Facts—Michael M., a seventeen-year-old male, was charged with violating California’s statutory rape law. The complaint, filed on behalf of the victim by her older sister, stated that on June 3, 1978, petitioner and Sharon, the alleged sixteen-year-old victim, met at a bus stop and soon moved away from their friends and began to kiss. Petitioner then made more sexual advances for which he was rebuffed. After being struck in the face, Sharon submitted to sexual intercourse. California’s statutory rape law defines unlawful sexual intercourse as “an act of sexual intercourse accomplished with a female not the wife of the perpetrator, where the female is under the age of 18 years.”
Question—Does California’s gender-based statutory rape law violate the equal protection clause of the Fourteenth Amendment?
Decision—No.
Reasons—C.J. Rehnquist (5–4). “We hold that the Equal Protection Clause does not demand that a statute necessarily apply equally to all persons or
. . . things which are different in fact . . . to be treated as though they were the same.
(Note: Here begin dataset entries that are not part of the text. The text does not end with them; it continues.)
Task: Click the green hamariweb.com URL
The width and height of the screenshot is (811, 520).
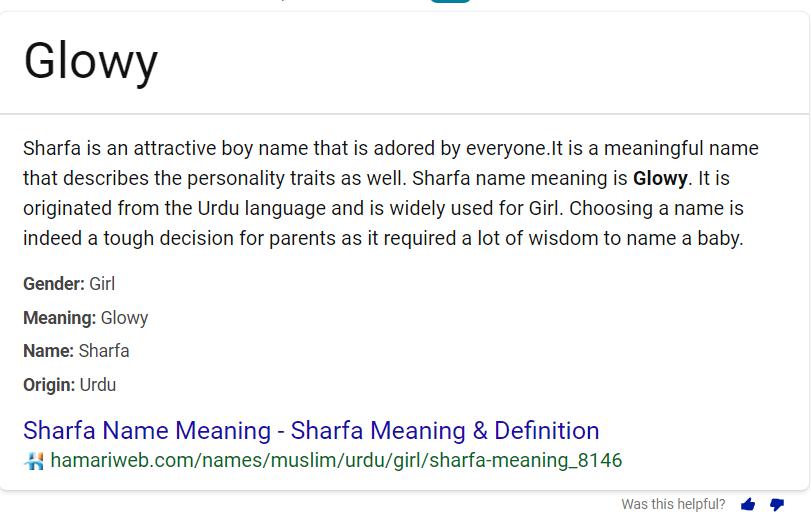Action: (x=336, y=461)
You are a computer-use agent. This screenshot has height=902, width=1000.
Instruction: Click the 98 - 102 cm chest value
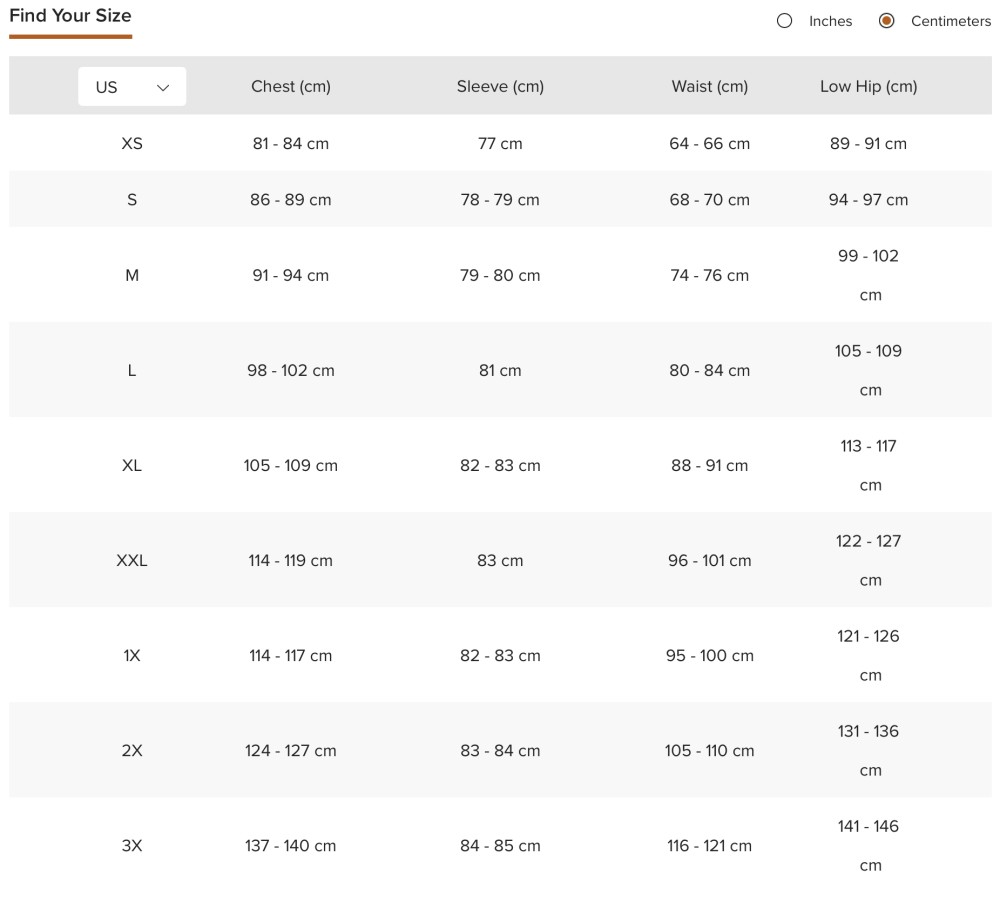pos(290,370)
We need not be medical doctors to discern that young men
and women are not similarly situated with respect to the problems and risks of sexual intercourse. . . . All of the significant harmful and inescapably identifiable consequences of teenage pregnancy fall on the young female. . . pregnancy itself constitutes a substantial deterrence to young females. . .
A criminal sanction imposed solely on males thus serves roughly to equalize the deterrents on the sexes.”
J. Brennan and J. Stevens authored dissents. They argued that gender- neutral laws prohibiting sex with minors could be just as effective as gender- specific laws and might even prove to be a greater deterrent to undesired sexual conduct.